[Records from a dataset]
◆ ◆ ◆ ◆ ◆ ◆ ◆

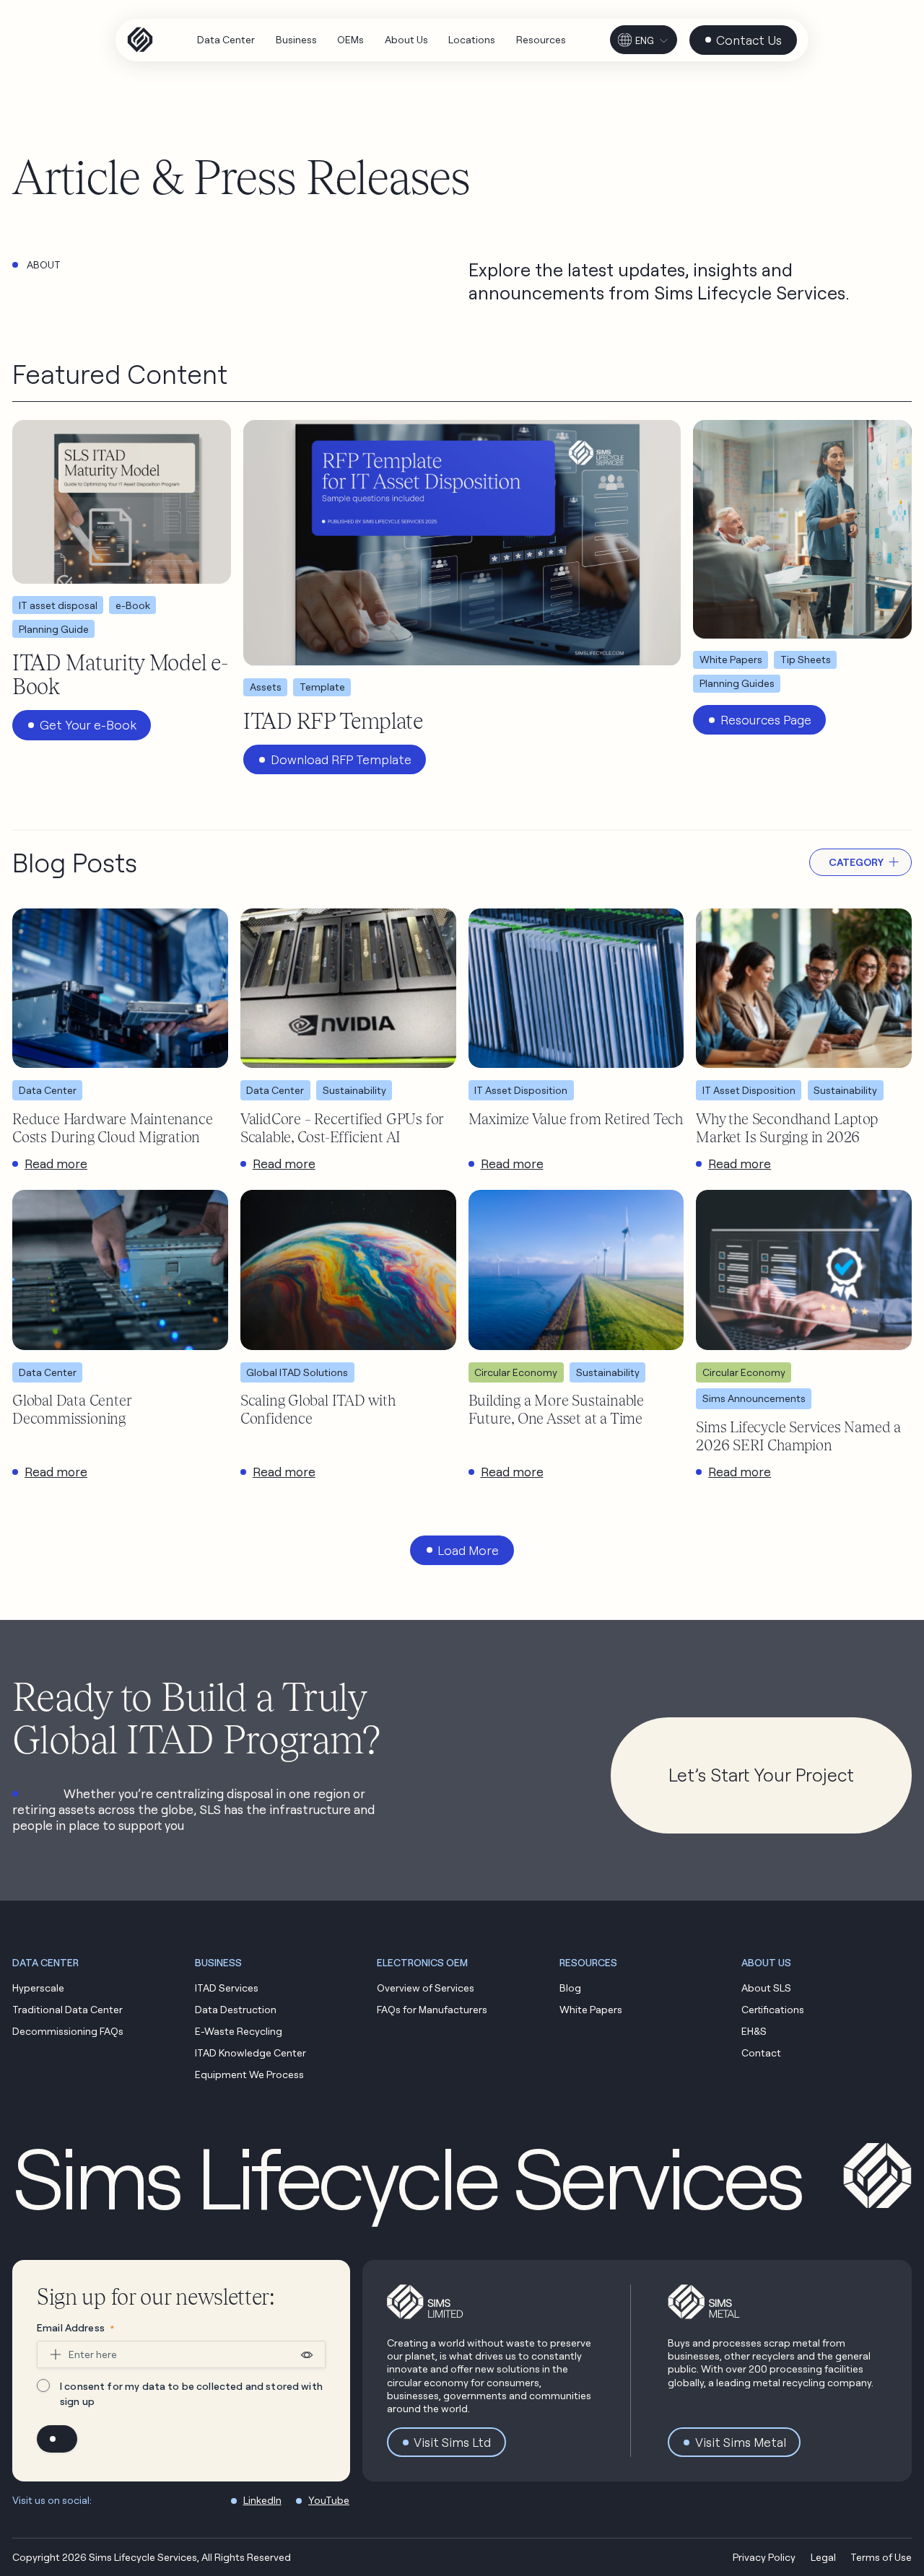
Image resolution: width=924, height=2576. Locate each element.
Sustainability (354, 1090)
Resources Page (765, 719)
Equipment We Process (249, 2074)
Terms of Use (881, 2557)
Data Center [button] (45, 1962)
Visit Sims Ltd (452, 2442)
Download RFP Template (341, 759)
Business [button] (218, 1962)
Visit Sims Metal (740, 2442)
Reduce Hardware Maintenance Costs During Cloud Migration (112, 1127)
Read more (56, 1164)
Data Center (48, 1090)
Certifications (772, 2009)
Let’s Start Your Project (761, 1775)
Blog (570, 1987)
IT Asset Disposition (520, 1090)
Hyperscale (38, 1987)
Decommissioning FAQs (67, 2031)
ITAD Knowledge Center (250, 2052)
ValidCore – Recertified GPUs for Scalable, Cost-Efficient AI (341, 1127)
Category (856, 862)
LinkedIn (262, 2500)
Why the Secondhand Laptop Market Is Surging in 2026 (787, 1127)
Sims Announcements (754, 1398)
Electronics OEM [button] (422, 1962)
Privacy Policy (764, 2557)
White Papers (590, 2009)
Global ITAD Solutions (297, 1372)
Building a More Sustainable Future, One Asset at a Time (556, 1409)
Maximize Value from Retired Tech (575, 1118)
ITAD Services (226, 1987)
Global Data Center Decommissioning (71, 1409)
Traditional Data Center (67, 2009)
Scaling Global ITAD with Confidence (318, 1409)
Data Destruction (235, 2009)
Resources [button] (588, 1962)
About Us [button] (766, 1962)
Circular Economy (515, 1372)
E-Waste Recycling (238, 2031)
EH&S (754, 2031)
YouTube (328, 2500)
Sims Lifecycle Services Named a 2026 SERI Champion (798, 1436)
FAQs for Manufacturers (432, 2009)
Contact (761, 2052)
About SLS (766, 1987)
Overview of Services (425, 1987)
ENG (644, 40)
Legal (823, 2557)
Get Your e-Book (88, 724)
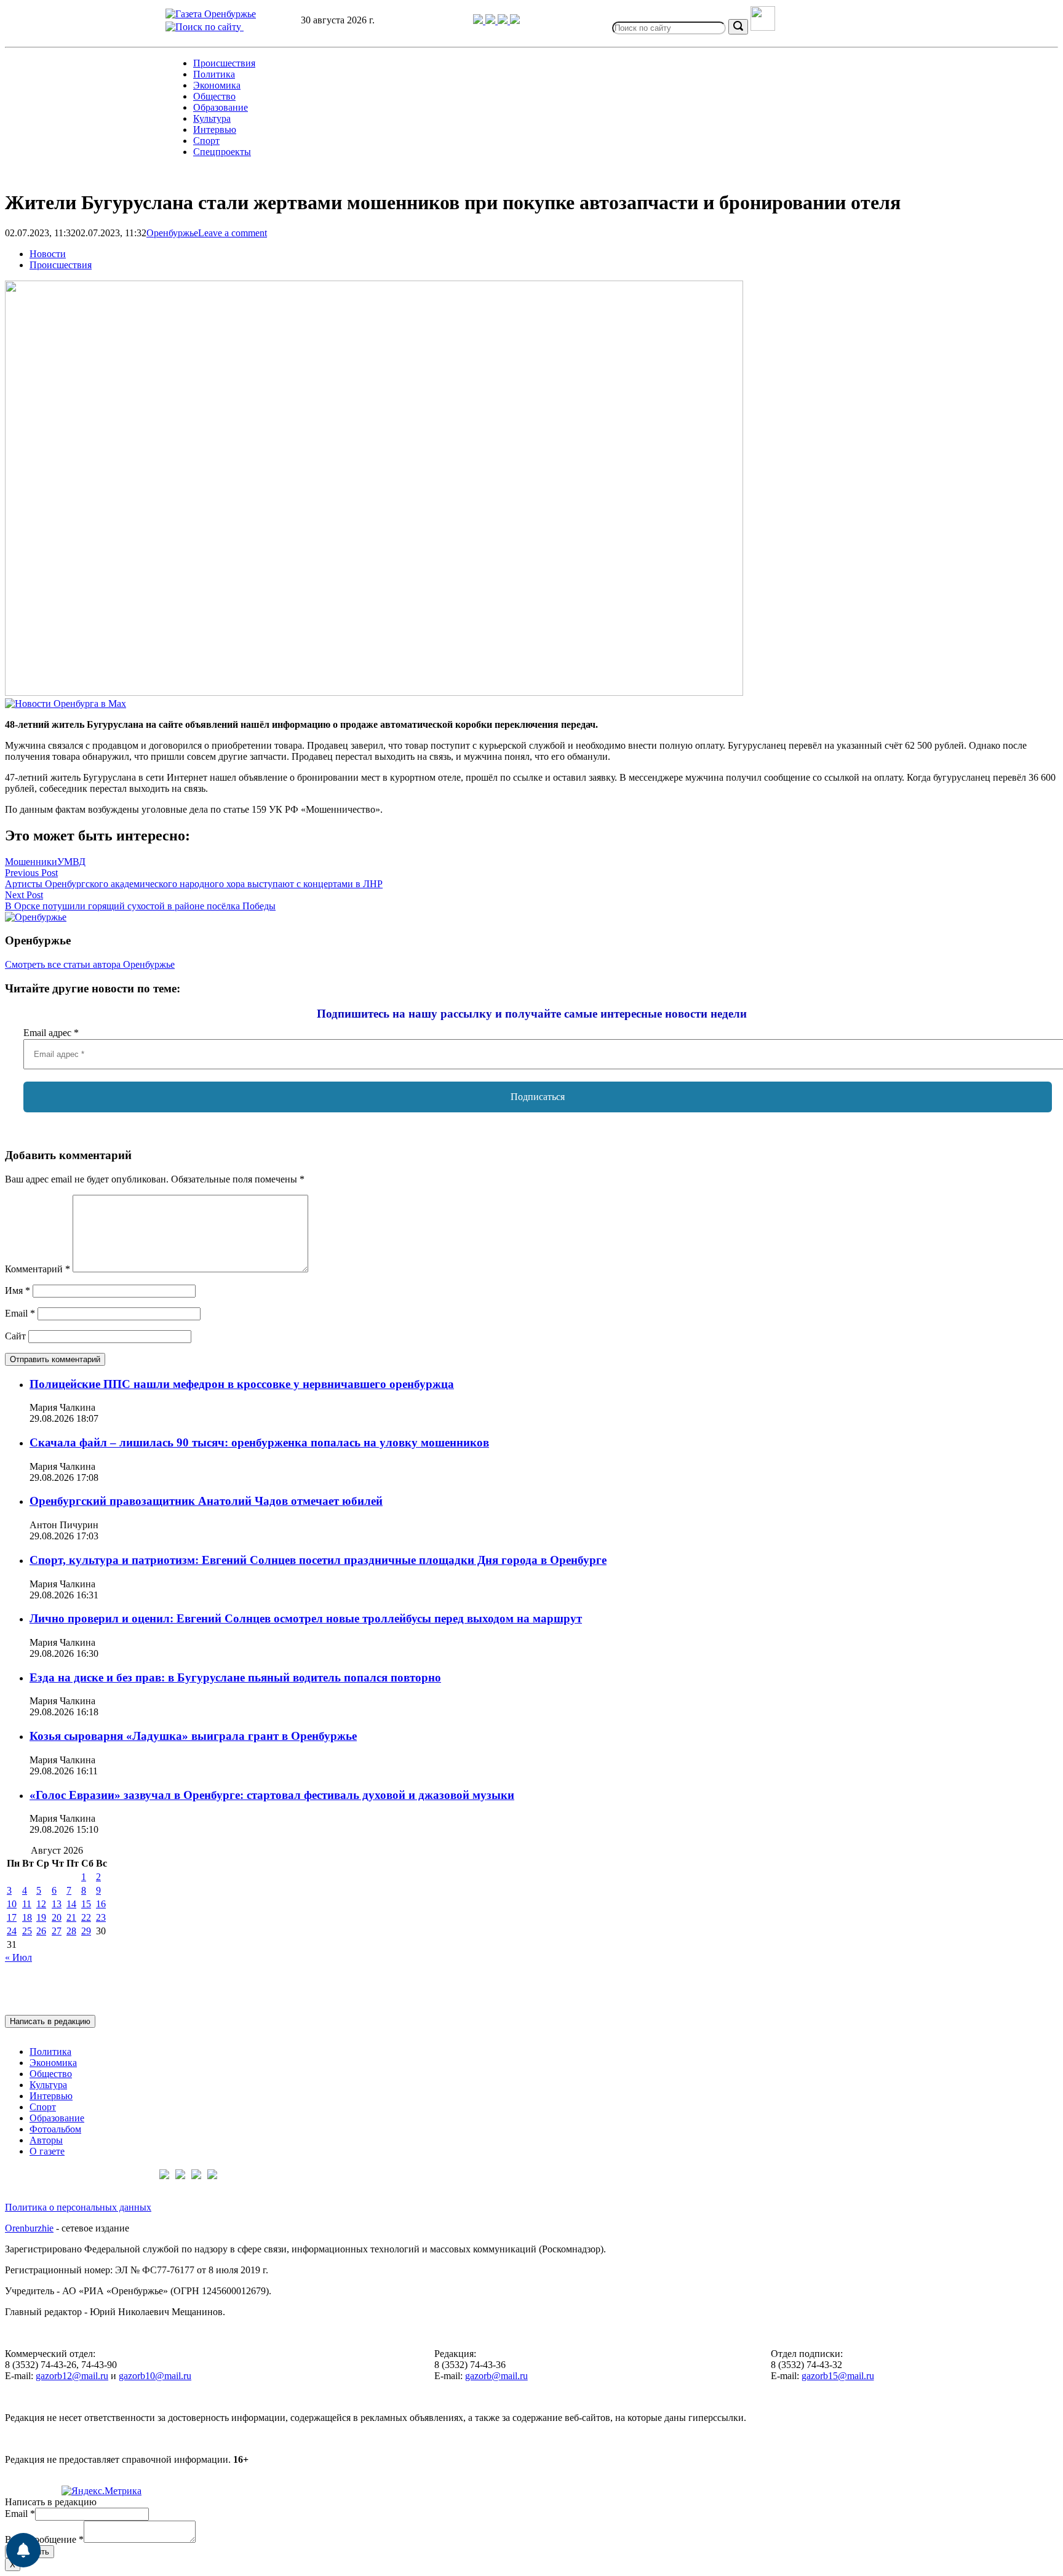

◆ ◆ ◆ ◆ ◆ ◆ ◆

Where a line above holds the string "Decommissioning", copy that line.

Decommissioning FAQs (67, 2031)
Global Data Center Decommissioning (71, 1409)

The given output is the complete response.